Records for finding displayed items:
■ ■ ■ ■ ■ ■ ■

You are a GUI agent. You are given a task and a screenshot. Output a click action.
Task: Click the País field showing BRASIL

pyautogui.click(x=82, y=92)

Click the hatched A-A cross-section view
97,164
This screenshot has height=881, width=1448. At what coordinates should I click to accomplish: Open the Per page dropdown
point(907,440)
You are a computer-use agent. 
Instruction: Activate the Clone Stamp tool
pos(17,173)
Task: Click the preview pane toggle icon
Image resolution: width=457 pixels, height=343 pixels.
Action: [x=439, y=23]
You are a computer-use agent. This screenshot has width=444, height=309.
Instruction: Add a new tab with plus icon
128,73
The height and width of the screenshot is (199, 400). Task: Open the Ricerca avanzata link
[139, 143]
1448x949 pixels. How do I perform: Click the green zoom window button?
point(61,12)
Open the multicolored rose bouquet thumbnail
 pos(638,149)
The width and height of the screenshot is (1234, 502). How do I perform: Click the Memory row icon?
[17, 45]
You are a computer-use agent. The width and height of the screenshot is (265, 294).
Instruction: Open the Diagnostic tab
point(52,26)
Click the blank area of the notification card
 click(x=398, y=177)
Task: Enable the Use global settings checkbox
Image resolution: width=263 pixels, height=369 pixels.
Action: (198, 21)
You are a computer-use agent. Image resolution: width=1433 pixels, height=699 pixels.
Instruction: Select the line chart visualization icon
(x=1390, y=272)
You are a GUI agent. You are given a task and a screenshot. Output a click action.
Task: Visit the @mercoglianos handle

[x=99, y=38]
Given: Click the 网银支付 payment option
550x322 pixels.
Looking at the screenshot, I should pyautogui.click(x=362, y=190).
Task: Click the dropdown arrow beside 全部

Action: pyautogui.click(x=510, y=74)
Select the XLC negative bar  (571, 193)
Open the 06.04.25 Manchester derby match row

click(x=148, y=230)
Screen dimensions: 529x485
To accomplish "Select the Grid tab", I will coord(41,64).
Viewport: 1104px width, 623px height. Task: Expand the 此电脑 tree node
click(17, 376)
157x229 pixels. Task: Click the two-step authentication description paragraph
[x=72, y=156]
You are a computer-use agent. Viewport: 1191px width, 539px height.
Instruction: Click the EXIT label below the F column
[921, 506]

■ ■ ■ ■ ■ ■ ■

Reproduce every one of the items above, from first to last, without changing a single character.

WRITTEN ANSWER →
You are a GUI agent. You are given a task and a screenshot. Output a click action.
Task: Click the País field showing BRASIL

pyautogui.click(x=82, y=92)

Click the hatched A-A cross-section view
97,164
This screenshot has height=881, width=1448. At what coordinates should I click to accomplish: Open the Per page dropdown
point(907,440)
You are a computer-use agent. 
Instruction: Activate the Clone Stamp tool
pos(17,173)
Task: Click the preview pane toggle icon
Image resolution: width=457 pixels, height=343 pixels.
Action: [x=439, y=23]
You are a computer-use agent. This screenshot has width=444, height=309.
Instruction: Add a new tab with plus icon
128,73
The height and width of the screenshot is (199, 400). Task: Open the Ricerca avanzata link
[139, 143]
1448x949 pixels. How do I perform: Click the green zoom window button?
point(61,12)
Open the multicolored rose bouquet thumbnail
 pos(638,149)
The width and height of the screenshot is (1234, 502). How do I perform: Click the Memory row icon?
[17, 45]
You are a computer-use agent. The width and height of the screenshot is (265, 294).
Instruction: Open the Diagnostic tab
point(52,26)
Click the blank area of the notification card
 click(x=398, y=177)
Task: Enable the Use global settings checkbox
Image resolution: width=263 pixels, height=369 pixels.
Action: (198, 21)
You are a computer-use agent. Image resolution: width=1433 pixels, height=699 pixels.
Instruction: Select the line chart visualization icon
(x=1390, y=272)
You are a GUI agent. You are given a task and a screenshot. Output a click action.
Task: Visit the @mercoglianos handle

[x=99, y=38]
Given: Click the 网银支付 payment option
550x322 pixels.
Looking at the screenshot, I should pyautogui.click(x=362, y=190).
Task: Click the dropdown arrow beside 全部

Action: pyautogui.click(x=510, y=74)
Select the XLC negative bar  (571, 193)
Open the 06.04.25 Manchester derby match row

click(x=148, y=230)
Screen dimensions: 529x485
To accomplish "Select the Grid tab", I will coord(41,64).
Viewport: 1104px width, 623px height. Task: Expand the 此电脑 tree node
click(17, 376)
157x229 pixels. Task: Click the two-step authentication description paragraph
[x=72, y=156]
You are a computer-use agent. Viewport: 1191px width, 539px height.
Instruction: Click the EXIT label below the F column
[921, 506]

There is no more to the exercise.